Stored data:
————
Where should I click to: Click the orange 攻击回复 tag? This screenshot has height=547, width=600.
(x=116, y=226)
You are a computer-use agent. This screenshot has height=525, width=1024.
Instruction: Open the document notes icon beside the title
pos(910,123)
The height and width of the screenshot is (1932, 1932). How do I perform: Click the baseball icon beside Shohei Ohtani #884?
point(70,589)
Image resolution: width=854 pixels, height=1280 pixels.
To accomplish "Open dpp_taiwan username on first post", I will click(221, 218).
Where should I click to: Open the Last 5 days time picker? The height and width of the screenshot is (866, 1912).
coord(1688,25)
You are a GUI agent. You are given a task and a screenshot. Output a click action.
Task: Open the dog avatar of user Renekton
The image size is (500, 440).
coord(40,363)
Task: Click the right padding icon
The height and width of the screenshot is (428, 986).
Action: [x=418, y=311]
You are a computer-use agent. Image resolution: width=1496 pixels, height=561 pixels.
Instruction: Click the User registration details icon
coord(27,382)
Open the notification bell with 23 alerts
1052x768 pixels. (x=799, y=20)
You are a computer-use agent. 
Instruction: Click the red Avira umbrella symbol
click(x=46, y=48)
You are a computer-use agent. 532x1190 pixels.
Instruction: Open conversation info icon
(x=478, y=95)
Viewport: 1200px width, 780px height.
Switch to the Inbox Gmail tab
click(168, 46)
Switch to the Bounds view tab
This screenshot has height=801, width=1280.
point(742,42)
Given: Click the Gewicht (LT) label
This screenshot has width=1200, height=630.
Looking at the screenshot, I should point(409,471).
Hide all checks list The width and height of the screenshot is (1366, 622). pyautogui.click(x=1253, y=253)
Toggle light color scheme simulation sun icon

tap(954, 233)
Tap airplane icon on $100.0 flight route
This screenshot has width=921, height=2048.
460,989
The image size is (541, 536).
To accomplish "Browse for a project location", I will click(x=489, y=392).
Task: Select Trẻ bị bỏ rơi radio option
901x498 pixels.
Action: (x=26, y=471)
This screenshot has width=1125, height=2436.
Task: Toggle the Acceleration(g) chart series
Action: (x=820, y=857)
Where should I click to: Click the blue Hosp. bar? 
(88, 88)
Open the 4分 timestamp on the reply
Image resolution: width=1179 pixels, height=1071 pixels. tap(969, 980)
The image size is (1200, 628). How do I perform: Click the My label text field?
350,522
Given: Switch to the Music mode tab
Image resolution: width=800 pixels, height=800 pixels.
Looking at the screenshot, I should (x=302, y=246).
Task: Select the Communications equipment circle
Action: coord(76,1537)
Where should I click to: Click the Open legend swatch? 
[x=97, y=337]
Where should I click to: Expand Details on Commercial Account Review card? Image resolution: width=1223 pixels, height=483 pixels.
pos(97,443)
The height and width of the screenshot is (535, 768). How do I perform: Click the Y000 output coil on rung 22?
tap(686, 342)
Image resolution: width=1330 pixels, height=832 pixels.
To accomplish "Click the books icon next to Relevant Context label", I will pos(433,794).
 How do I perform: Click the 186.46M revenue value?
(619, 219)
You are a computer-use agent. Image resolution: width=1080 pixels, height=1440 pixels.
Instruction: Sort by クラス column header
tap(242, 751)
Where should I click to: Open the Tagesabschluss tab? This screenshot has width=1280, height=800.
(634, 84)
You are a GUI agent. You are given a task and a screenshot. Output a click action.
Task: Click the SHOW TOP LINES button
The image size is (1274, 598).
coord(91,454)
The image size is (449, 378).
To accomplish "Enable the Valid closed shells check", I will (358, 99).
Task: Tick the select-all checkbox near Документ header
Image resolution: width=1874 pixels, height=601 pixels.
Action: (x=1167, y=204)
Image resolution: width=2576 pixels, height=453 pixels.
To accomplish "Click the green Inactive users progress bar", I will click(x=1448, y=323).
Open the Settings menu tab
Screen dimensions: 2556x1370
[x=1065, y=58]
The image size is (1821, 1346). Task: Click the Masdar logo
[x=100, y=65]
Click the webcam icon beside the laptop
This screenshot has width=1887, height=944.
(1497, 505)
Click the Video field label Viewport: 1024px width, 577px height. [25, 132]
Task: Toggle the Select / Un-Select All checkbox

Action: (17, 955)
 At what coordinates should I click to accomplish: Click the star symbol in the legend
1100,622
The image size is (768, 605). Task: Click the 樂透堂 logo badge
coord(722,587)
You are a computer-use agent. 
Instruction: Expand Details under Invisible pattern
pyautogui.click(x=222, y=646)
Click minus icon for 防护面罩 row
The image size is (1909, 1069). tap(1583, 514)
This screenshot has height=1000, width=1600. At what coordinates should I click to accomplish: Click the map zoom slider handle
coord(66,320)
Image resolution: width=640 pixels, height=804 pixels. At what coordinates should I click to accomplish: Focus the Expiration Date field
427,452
————
HOW TO COMPLETE THIS TASK:
Please print, exactly and with nothing else, the lines from the first line of the entries through the line containing "You are a computer-use agent. Image resolution: width=1496".

ANSWER TO THIS TASK:
Where should I click to: Click the orange 攻击回复 tag? This screenshot has height=547, width=600.
(x=116, y=226)
You are a computer-use agent. This screenshot has height=525, width=1024.
Instruction: Open the document notes icon beside the title
pos(910,123)
The height and width of the screenshot is (1932, 1932). How do I perform: Click the baseball icon beside Shohei Ohtani #884?
point(70,589)
Image resolution: width=854 pixels, height=1280 pixels.
To accomplish "Open dpp_taiwan username on first post", I will click(221, 218).
Where should I click to: Open the Last 5 days time picker? The height and width of the screenshot is (866, 1912).
coord(1688,25)
You are a GUI agent. You are given a task and a screenshot. Output a click action.
Task: Open the dog avatar of user Renekton
The image size is (500, 440).
coord(40,363)
Task: Click the right padding icon
The height and width of the screenshot is (428, 986).
Action: [x=418, y=311]
You are a computer-use agent. Image resolution: width=1496 pixels, height=561 pixels.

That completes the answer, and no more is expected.